* **EXCERPTED DATA**:
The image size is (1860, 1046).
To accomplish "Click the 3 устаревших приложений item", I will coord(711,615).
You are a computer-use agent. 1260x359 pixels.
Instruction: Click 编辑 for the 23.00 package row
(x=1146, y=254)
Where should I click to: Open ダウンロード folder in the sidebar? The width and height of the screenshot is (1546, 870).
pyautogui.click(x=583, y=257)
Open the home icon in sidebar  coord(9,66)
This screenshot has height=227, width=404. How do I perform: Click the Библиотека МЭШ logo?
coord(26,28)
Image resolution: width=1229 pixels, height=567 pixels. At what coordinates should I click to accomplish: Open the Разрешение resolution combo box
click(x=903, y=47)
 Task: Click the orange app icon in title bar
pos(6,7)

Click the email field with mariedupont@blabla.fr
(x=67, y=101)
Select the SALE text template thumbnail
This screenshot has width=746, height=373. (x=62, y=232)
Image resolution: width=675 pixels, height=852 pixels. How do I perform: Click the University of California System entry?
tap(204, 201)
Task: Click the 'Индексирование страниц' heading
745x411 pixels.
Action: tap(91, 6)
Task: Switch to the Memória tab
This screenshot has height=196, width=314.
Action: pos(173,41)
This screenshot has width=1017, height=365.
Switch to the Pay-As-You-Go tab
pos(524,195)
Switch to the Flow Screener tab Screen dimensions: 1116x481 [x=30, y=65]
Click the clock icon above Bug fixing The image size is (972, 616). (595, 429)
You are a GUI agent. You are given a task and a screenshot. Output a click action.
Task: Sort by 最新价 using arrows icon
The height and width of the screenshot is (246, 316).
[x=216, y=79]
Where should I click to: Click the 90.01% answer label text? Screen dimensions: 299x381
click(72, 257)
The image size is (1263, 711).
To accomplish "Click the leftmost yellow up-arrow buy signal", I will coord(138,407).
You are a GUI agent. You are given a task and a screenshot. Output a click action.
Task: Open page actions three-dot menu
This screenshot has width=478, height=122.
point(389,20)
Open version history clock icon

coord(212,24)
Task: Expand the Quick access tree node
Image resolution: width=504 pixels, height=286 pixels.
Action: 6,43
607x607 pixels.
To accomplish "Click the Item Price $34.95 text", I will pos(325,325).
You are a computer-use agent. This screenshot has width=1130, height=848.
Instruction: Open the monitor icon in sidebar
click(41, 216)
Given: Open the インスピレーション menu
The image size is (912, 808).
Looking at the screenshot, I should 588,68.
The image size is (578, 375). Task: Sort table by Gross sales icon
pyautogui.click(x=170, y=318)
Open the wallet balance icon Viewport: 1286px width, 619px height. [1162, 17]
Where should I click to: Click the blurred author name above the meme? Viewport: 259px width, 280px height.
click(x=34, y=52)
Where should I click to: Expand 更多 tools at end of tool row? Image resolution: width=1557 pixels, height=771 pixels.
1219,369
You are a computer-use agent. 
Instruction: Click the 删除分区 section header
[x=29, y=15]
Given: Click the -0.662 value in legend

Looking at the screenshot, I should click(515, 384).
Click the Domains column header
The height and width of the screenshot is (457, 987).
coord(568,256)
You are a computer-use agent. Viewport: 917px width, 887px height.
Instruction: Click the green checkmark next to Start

* **EXERCISE AIM**: Rewrite only the part that opens with the line containing "Switch to the Flow" and closes with the line containing "click(72, 257)", including the requests, and shift every coordinate in the answers by -91.

* **FINISHED TASK**:
Switch to the Flow Screener tab Screen dimensions: 1116x481 [x=-61, y=-26]
Click the clock icon above Bug fixing The image size is (972, 616). (504, 338)
You are a GUI agent. You are given a task and a screenshot. Output a click action.
Task: Sort by 最新价 using arrows icon
The height and width of the screenshot is (246, 316).
[x=125, y=-12]
Where should I click to: Click the 90.01% answer label text? Screen dimensions: 299x381
click(-19, 166)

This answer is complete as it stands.